For me this is either contradictory or beyond anything that I can comprehend. Further, in my life time I have never met a prophet but there are those that say they speak on G-d's behalf and have made a very good living convincing others that they are "visionaries" of G-d's word. Sun Myung Moon did very well with his "Moonies" and became a political force in this country. There are also those that did meet with a not very nice ending but took innocent people with them when they went. Jim Jones and Jonestown comes to mind. 

Further modern Judaism doesn't escape this belief. What comes to mind is a certain sect of the Orthodox community that believes that the Messiah did walk on this earth not to long ago and that he will return soon. I did not agree with many things that Rabbi Steinhart said from the pulpit, but one day he stated something that struck me as true when he said the following: The Messiah will someday come but he will not rise from a grave in Brooklyn NY.

So my point is how do we obey these two aliyahs and equally important, how do we determine a true prophet.


Dear Menachem

All depends on what a prophet does. The prophet speaks truth and this is his more important function that foretelling the future. Yes, Jeremiah said that Babylonia would come and destroy the Temple, but he also hoped along the way that the Jews would repent and overturn the decree as occurred in Nineveh when Jonah declared that G-d would destroy the city.

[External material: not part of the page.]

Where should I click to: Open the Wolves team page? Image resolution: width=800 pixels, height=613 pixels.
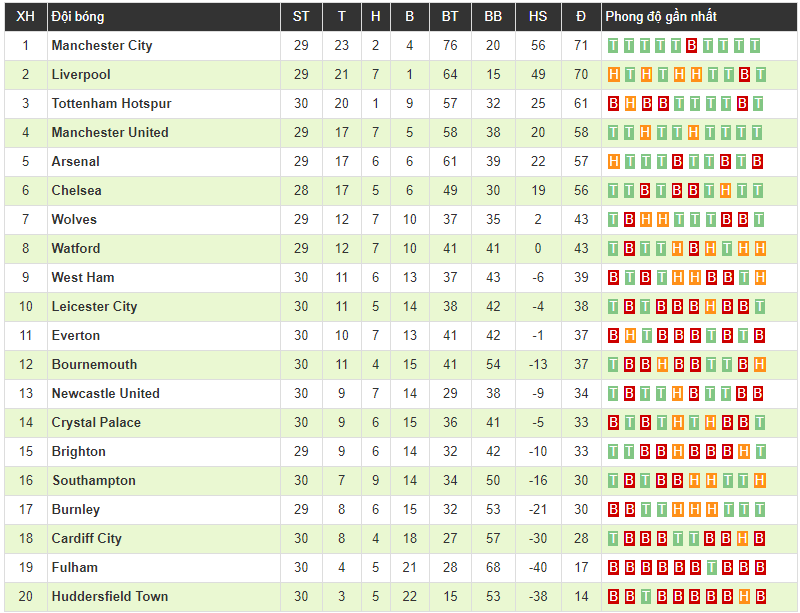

The soothsayer speaks about the future as if it is known and free will and repentance do not exist. Essentially, the soothsayer affirms fate and destiny; whereas the prophet affirms the future. The future is definitionally unknown. The only reason the prophet correctly predicts what will happen is not because he can see the future but because he sees the present more clearly than others. Prophecy has ceased, but the Jews are descendants of prophets and in slivers some of us can speak prophetically as we grasp a greater totality of the present than others. 

What you describe a charlatans, charismatic figures who establish cults and employ their powers of intuition to overwhelm vulnerable people. 

I am interested in what you have to say about "justice" and "righteousness" especially because these categories are instrumental in your profession. 



Dear Rabbi, 

I have both a question and a comment relating to today's service. As to the question, if the Torah gives us he right to eat meat, why do rabbi's think we will all be vegetarians after the Messiah comes? By the way as someone that has a curiosity as it relates to Holocaust survivors, many of them became vegetarians because the smell of burning flesh in the camps turned them off from meat forever. It is something you can never forget.



Dear Menachem, 

I had not heard of Holocaust survivors becoming vegetarians because they smelled burning human flesh, but hearing that turns my stomach. 

Your question gets at the heart of the debate among the sages about what will occur in the Messianic time. Nahmanides tends to think that human nature will change and supports his contention with verses from Ezekiel and Jeremiah that speak to G-d planting within us a new heart. Maimonides, in contract, sees the Messianic time as continuous with our own time. Another aspect of your question relates to whether the halakha will still be applicable in the Messianic time. Maimonides says yes; others disagree. If the halakha remains intact then kashrut would continue and we would not become vegetarians. In any event, Rabbi Kook is the one who promotes this idea, and I find his explanation compelling. He sees in the Garden of Eden both a past paradise and a future destination. 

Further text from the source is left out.